Thanks a lot. I’ll try a typescript version of it soon

Hi Tony,
Thank you for sharing your code.
To clarify, here the solution seems to be using the http api to intitialize the session. Can’t this be done the same way Fabrizio tries, using only the websockets?
I run into the same issue as Fabrizio but I feel like there should be a websocket only solution as per the documentation.
Thank you.

Hi Fabrizio, I think our error is that we aren’t nesting the configuration inside the session object.
If you look at the documentation, the transcription_session.update is as follows:

{
  "type": "transcription_session.update",
  "session": {
    "input_audio_format": "pcm16",
    "input_audio_transcription": {
      "model": "gpt-4o-transcribe",
      "prompt": "",
      "language": ""
    },
    "turn_detection": {
      "type": "server_vad",
      "threshold": 0.5,
      "prefix_padding_ms": 300,
      "silence_duration_ms": 500,
      "create_response": true,
    },
    "input_audio_noise_reduction": {
      "type": "near_field"
    },
    "include": [
      "item.input_audio_transcription.logprobs",
    ]
  }
}

Note that all the configuration options are within the session object. and also we don’t have to send the session key in every request.
These changes solved the same error I got, and audio is being sent to the API but the API is completely silent except for the speech start event.
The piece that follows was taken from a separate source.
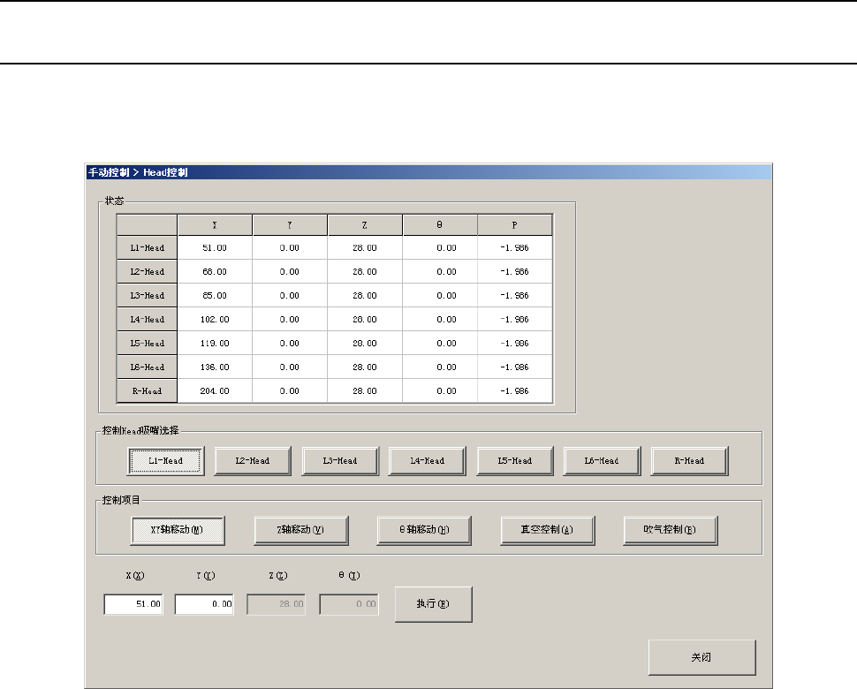Click the 执行 execute button
Image resolution: width=857 pixels, height=689 pixels.
(433, 604)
But that’s unrelated to this likely.
Cheers!

1 Like

Hello. Yes, I noticed the same error on my side but if you look at the documentation in the realtime guide, there’s the very same mistake. Anyway. I stopped using openai for this because I cannot use their way of giving back a feedback on the audio. Their solution waits for the first silence, making it unusable for realtime captions for example. Also, the accuracy is very, very low compared to other engines or to the same engine with the audio available upfront.